• **Exercise description**
Reprint all of the data below exactly as shown and skip every image.

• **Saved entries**
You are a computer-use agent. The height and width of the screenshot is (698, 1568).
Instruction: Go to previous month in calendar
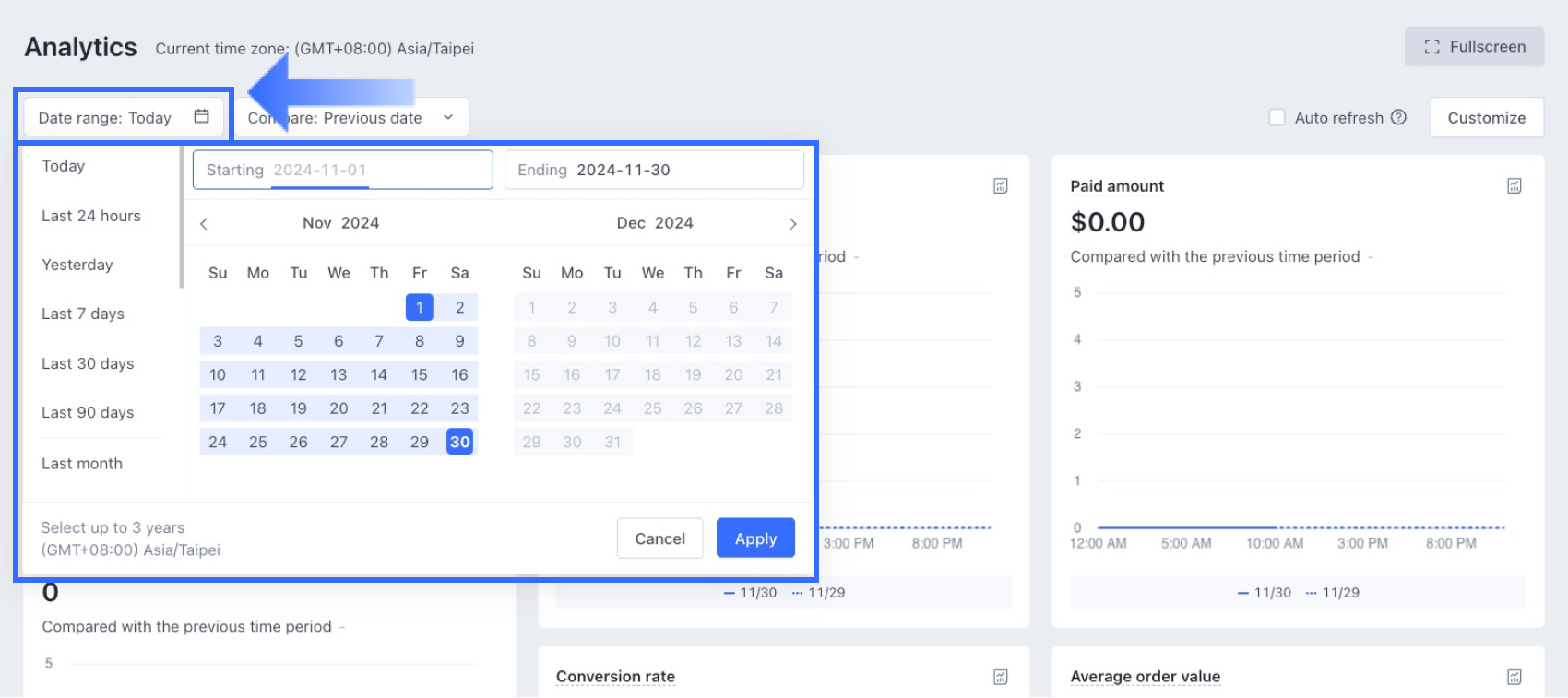coord(204,224)
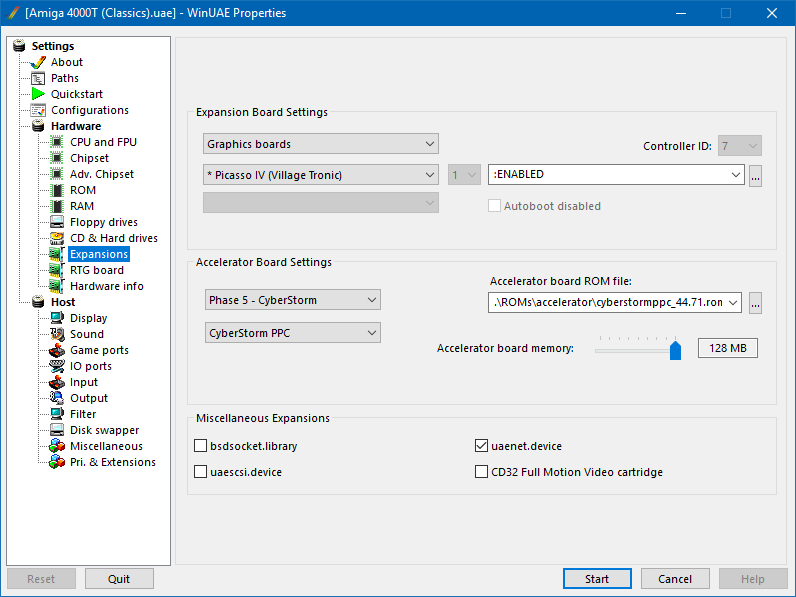Click the Disk swapper icon

click(57, 430)
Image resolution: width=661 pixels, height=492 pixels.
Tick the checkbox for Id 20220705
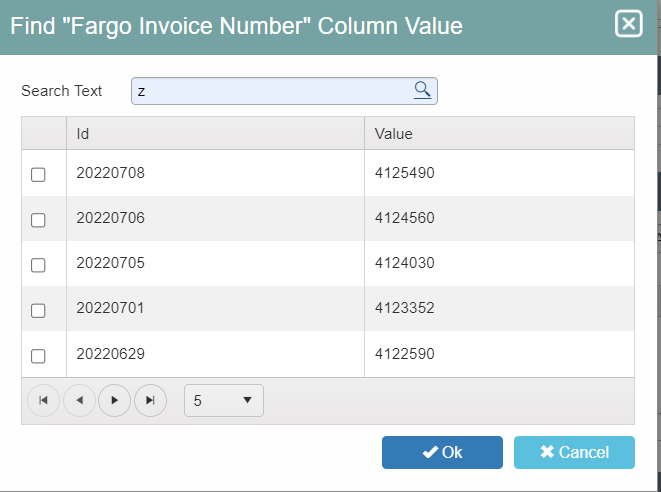[x=38, y=265]
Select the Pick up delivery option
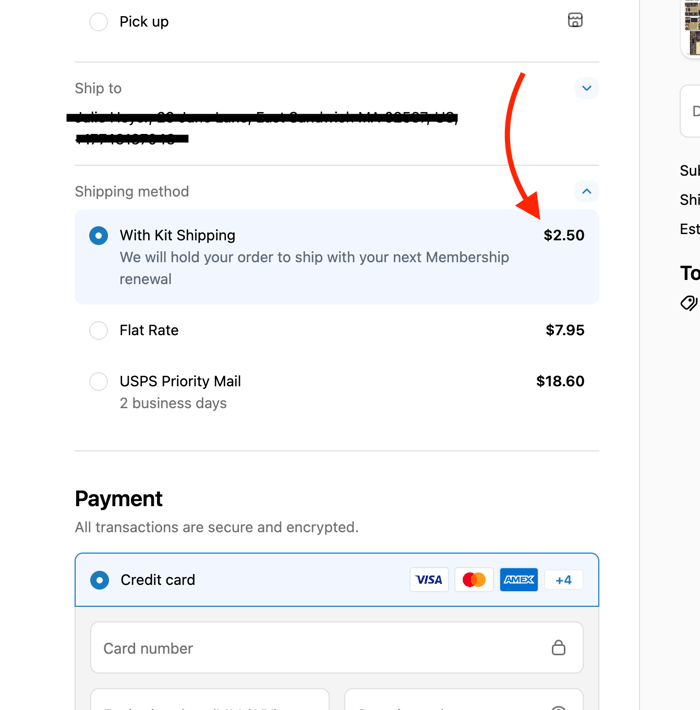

• **Answer to this task**
You are a computer-use agent. The height and width of the screenshot is (698, 1568).
Instruction: Go to previous month in calendar
coord(204,224)
Click the Disk swapper icon

click(57, 430)
Image resolution: width=661 pixels, height=492 pixels.
Tick the checkbox for Id 20220705
[x=38, y=265]
Select the Pick up delivery option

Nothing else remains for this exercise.